Paul Berman writes interestingly about Manson here.


"'There were crazy discussions at Flint over whether killing white babies was inherently revolutionary, since all white people are the enemy. Out of this bizarre thinking came Bernardine’s infamous speech praising Charles Manson and his gang’s murder of actress Sharon Tate, her unborn child, and the LaBiancas. “Dig it!” she exclaimed. “First they killed those pigs, then they ate dinner in the same room with them. They even shoved a fork into the victim’s stomach. Wild!” We instantly adopted as Weather’s salute four fingers held up in the air, invoking the fork left in Sharon Tate’s belly. The message was that we shit on all your conventional values, you murderers of black revolutionaries and Vietnamese babies. There were no limits now to our politics of transgression.'


"So it was not just my hippie neighborhood, back in 1967 for a couple of months—it was my estimable social-democratic student movement, whose leaders were much worse. You may ask: how could these things have happened? But never mind how they happened. They happened. There are members of entirely respectable mosques around the world who are asking the same question right now. How? The point is: these things can happen to anyone. The potential for entire social movements to end up sympathizing with visibly pathological murderers with swastikas carved in their foreheads is a persistent potential. All you have to do is let down, for a brief moment, your simplest sense of right and wrong, perhaps because you pride yourself on being upset about some social issue…."
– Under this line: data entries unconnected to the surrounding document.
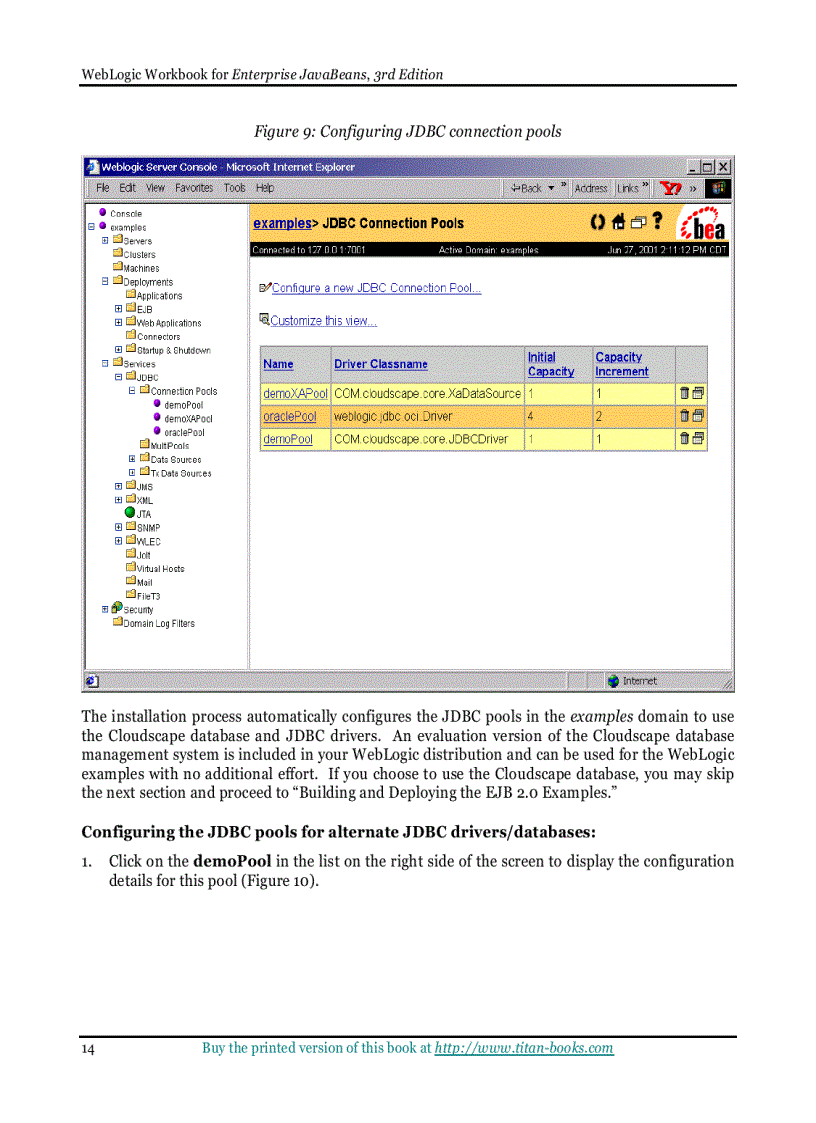
Task: Open the Favorites menu
Action: click(x=193, y=188)
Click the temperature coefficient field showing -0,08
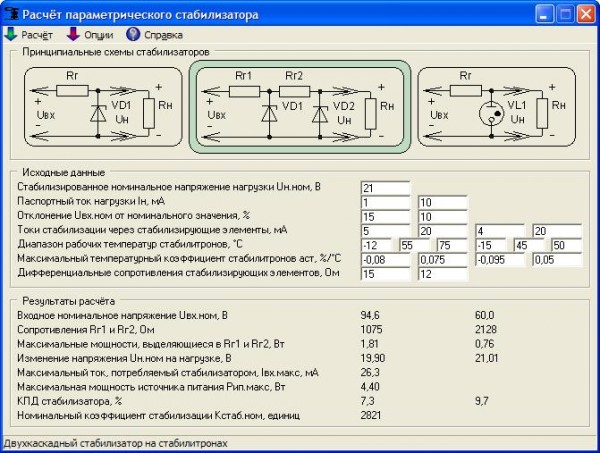600x453 pixels. tap(385, 259)
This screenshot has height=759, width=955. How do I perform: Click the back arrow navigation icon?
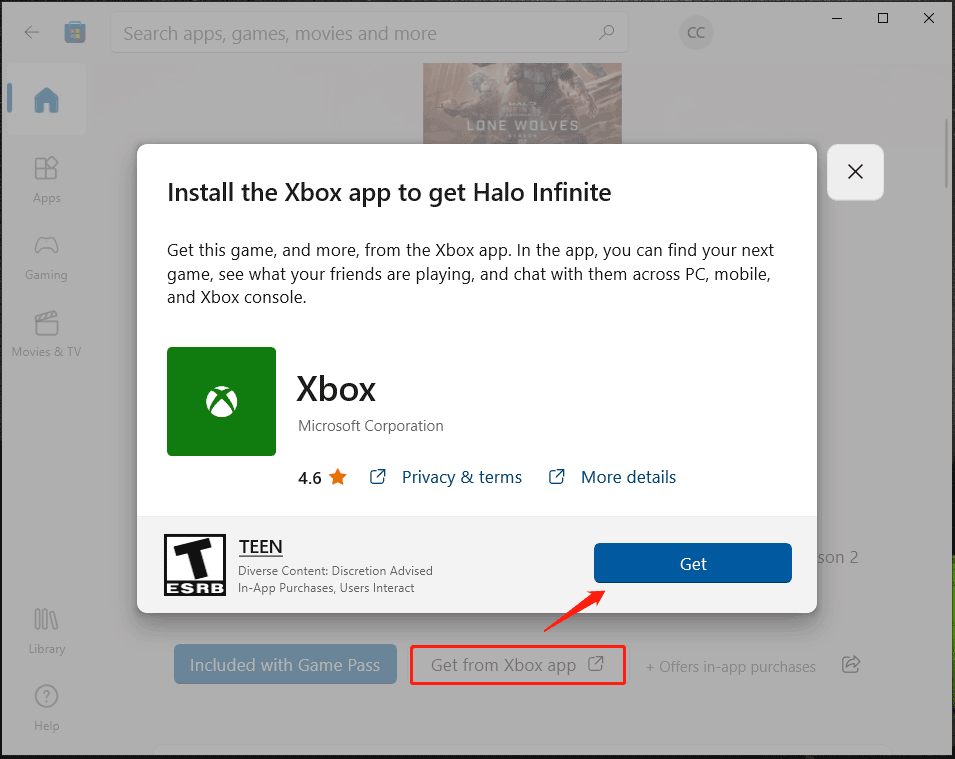31,32
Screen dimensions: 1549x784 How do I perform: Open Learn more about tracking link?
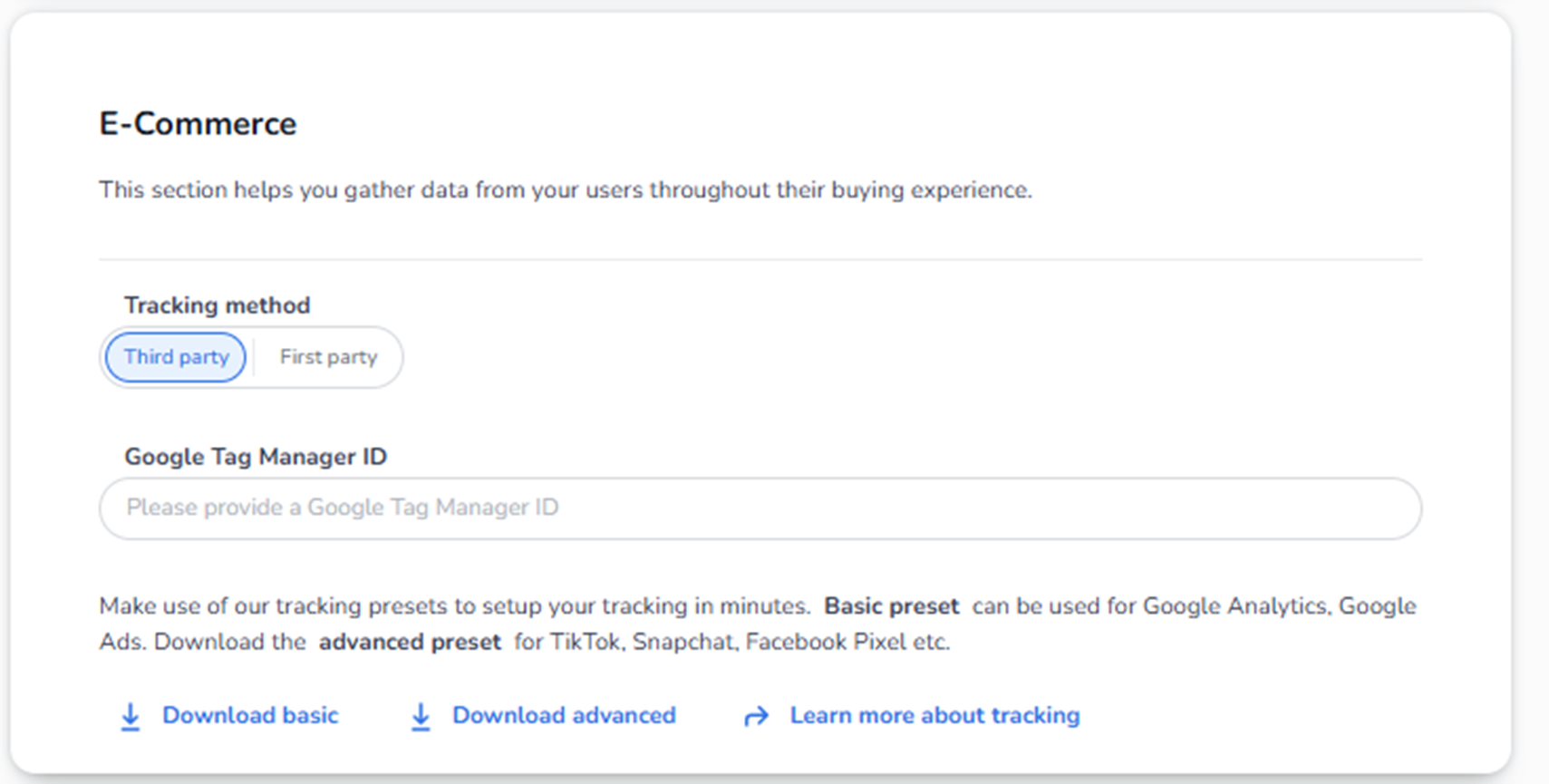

There was apparently a "neo-Manson cult" in Europe with, among other things, approximately 70 rock bands playing songs by Manson and in support of him. 


How different the (lack of) reaction to Norwegian mass murderer Brevik, who also wanted to start a race war. Comparisons between the two men would make a good piece of cultural history and tell us much about the times in which they carried out their murders.